On 04/16/2012 07:02 AM, Anthony Bourguignon wrote:
Le dimanche 15 avril 2012 à 10:19 -0400, Laine Stump a écrit :
> Your config looks fine (the important part is that you're using bridge
> mode for macvatap rather than private). I would suspect some sort of bug
> related to using macvtap on a vlan device (or, even more, a vlan
> connected to a bond). Try changing your network config to use
> 1) a vlan connected directly to eth0 or eth1, rather than the bond, 2)
> bond0 directly, and 3) eth0 or eth1 directly. This will hopefully give
> you an idea of which part of the equation isn't working.

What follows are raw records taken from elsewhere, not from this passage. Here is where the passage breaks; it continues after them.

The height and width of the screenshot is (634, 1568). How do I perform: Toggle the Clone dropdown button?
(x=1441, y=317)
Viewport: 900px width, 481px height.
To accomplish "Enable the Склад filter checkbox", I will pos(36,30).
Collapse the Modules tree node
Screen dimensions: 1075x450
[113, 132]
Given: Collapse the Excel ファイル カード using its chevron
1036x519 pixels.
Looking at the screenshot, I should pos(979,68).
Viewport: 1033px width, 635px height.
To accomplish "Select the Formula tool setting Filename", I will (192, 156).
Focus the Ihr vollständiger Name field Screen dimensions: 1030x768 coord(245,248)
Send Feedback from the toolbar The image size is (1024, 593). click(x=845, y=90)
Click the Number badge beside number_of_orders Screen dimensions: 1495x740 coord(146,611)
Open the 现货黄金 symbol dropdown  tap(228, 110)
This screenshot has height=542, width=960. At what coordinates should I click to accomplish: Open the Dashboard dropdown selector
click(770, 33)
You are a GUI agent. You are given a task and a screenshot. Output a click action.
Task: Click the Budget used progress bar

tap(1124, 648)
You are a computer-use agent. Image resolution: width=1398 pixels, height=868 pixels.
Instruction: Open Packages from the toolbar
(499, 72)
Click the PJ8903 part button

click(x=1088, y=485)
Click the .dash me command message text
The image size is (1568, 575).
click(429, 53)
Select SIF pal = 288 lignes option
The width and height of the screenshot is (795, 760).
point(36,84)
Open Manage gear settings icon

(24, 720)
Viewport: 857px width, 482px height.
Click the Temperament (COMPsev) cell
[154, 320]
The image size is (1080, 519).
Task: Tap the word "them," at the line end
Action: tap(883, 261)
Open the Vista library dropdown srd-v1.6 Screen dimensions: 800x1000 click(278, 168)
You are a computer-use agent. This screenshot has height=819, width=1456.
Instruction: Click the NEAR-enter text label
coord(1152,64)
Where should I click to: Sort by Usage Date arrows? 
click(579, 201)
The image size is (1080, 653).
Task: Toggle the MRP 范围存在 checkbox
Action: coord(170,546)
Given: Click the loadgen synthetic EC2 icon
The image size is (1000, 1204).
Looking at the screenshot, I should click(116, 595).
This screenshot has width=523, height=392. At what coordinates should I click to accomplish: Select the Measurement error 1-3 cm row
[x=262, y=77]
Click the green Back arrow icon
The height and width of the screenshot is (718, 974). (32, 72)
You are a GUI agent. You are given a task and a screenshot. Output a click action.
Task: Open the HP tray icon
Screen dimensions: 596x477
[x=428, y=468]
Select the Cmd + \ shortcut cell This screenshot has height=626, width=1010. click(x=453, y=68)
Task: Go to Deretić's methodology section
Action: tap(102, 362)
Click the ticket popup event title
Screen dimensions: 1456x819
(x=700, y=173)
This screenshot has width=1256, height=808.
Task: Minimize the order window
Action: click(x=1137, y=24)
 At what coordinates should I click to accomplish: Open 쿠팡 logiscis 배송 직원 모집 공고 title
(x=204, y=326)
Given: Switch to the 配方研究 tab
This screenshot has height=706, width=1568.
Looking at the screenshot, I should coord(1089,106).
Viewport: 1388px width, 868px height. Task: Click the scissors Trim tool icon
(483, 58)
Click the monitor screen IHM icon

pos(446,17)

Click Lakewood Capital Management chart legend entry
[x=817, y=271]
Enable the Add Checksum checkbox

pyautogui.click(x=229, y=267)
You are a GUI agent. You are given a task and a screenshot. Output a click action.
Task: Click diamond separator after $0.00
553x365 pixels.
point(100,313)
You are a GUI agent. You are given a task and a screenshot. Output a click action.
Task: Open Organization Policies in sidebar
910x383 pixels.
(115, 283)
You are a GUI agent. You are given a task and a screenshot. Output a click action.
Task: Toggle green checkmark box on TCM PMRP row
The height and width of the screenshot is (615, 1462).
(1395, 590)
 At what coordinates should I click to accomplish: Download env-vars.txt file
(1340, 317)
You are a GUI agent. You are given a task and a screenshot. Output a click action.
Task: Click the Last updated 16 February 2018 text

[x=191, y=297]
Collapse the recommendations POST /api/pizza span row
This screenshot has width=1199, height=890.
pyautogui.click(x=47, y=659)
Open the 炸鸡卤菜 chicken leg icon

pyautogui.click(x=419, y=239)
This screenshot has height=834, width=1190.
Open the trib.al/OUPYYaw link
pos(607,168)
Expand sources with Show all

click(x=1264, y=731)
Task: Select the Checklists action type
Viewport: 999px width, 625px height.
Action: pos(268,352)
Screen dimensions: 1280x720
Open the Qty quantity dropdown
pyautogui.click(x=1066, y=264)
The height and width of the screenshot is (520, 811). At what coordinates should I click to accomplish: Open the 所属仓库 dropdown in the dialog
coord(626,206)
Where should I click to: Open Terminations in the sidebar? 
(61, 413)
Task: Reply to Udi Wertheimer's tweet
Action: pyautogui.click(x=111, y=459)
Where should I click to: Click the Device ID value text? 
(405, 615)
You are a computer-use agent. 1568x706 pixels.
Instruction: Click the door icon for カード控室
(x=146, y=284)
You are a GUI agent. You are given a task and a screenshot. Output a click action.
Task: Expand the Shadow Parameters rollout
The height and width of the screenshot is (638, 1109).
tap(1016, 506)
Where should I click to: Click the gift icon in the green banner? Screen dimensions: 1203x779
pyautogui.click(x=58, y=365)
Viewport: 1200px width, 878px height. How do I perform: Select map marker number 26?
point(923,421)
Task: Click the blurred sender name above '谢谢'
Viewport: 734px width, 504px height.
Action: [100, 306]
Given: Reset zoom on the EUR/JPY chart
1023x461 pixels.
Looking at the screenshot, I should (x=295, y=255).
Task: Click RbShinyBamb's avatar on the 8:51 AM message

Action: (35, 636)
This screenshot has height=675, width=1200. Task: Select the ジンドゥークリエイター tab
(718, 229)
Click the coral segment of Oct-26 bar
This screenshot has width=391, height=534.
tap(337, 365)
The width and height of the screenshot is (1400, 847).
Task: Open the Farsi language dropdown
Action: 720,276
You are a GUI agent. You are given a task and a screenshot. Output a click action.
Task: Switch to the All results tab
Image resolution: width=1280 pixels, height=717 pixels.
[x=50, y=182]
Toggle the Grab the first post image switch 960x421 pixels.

I've just tested with a vlan directly connected to eth0 (1) and eth0
directly (3) and I've still got the same behavior. That's really
strange.
So if you define a network like the following, and connect the guests to
it, the guests can all communicate with the outside world, but not with
each other:
<network>
<name>eth0-direct</name>
<forward dev='eth0' mode='bridge'>
<interface dev='eth0'/>
</forward>
</network>
This would lead me to believe a problem in your kernel's macvtap
"bridge" mode - it really sounds like it's insisting on using
"private"
mode instead. I'm not conversant on what macvtap bugs were fixed in what
kernel version, but you could start by looking to see if there's a later
version you could easily upgrade to.